Methods and results Two hundred and one consecutive patients with persistent atrial fibrillation (147 male, mean age 63±1 years, duration of atrial fibrillation 6.3±1 months) were randomly assigned to cardioversion using either a sinusoidal monophasic or a truncated exponential biphasic shock wave form. The first half of patients were cardioverted using adhesive patch electrodes, the second half using hand-held steel paddle electrodes, and all patients using an anteriorposterior electrode position. Paddle electrodes successfully cardioverted 100/104 patients (96%) and patch electrodes 85/97 patients (88%, P=0.04). This effect was comparable to that of biphasic shocks: biphasic shocks cardioverted 102/104 patients (98%) and monophasic shocks 83/97 patients (86%, P=0.001). A beneficial effect of paddle electrodes was observed for both shock wave forms. After cross-over from an ineffective monophasic to a biphasic shock, cardioversion was successful in 198/201 (98.5%) patients. Unsuccessful cardioversion after cross-over (3/201 patients) only occurred with patch electrodes (P=0.07).

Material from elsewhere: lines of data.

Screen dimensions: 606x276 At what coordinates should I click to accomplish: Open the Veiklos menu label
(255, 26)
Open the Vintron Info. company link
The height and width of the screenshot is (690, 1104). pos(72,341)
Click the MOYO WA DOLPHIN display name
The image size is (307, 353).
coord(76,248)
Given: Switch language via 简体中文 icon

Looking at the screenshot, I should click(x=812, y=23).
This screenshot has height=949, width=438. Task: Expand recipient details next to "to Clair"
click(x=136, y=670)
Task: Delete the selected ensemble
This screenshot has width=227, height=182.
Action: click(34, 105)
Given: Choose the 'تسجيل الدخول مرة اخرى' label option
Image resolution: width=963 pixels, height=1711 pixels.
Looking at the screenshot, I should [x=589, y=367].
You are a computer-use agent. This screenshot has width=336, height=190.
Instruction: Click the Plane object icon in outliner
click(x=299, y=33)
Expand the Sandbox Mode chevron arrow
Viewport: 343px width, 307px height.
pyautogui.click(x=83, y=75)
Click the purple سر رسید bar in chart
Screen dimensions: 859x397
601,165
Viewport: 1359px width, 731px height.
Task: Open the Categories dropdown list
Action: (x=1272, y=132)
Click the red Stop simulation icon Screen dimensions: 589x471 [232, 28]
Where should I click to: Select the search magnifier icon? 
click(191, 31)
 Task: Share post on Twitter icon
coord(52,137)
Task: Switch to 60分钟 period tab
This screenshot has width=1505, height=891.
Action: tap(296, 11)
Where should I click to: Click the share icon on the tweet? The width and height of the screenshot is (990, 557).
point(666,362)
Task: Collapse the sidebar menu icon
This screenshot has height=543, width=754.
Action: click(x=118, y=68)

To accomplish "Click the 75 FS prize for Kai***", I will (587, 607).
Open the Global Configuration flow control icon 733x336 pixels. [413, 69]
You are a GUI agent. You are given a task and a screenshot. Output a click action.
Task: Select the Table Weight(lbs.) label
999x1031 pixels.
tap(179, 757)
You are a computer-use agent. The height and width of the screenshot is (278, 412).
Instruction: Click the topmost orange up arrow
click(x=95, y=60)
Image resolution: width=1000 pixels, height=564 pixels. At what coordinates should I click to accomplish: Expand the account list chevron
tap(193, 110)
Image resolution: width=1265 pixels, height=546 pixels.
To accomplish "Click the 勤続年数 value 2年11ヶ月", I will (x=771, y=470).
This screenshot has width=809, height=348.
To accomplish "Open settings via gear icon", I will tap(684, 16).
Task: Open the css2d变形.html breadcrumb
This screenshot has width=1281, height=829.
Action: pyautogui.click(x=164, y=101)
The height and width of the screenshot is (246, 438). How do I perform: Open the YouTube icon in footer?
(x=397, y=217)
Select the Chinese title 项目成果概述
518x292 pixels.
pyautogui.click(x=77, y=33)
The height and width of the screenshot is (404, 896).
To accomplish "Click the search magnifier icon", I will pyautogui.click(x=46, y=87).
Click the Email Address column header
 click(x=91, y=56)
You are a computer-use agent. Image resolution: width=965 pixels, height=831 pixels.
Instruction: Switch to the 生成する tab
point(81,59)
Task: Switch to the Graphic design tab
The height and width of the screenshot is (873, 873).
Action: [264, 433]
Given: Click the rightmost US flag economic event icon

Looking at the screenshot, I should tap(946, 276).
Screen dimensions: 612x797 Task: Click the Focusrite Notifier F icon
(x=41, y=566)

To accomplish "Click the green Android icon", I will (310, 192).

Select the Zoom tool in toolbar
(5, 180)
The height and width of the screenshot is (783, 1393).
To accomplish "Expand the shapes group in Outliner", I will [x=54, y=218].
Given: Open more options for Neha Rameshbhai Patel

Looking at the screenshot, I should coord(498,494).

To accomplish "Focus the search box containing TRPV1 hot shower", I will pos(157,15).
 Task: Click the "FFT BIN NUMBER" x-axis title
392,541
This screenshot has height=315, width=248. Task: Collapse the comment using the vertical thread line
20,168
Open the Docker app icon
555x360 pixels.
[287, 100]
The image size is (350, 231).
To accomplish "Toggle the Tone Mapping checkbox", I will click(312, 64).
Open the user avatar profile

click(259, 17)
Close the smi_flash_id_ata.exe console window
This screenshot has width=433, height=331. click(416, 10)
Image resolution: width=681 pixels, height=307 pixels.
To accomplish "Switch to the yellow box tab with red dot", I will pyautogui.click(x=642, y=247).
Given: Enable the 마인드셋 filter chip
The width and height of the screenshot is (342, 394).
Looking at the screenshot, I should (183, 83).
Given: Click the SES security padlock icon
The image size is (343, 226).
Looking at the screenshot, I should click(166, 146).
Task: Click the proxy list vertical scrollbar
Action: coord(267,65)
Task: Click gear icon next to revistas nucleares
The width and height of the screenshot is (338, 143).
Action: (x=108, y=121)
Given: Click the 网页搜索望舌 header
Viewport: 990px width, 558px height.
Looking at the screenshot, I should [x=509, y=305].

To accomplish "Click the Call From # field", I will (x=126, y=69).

Conclusion Hand-held paddle electrodes increase success of external cardioversion of atrial fibrillation in this trial. This increase is of similar magnitude as the increase in cardioversion success achieved with biphasic shocks. A combination of biphasic shocks, paddle electrodes, and an anteriorposterior electrode position renders outcome of external cardioversion almost always successful (104/104 patients in this trial).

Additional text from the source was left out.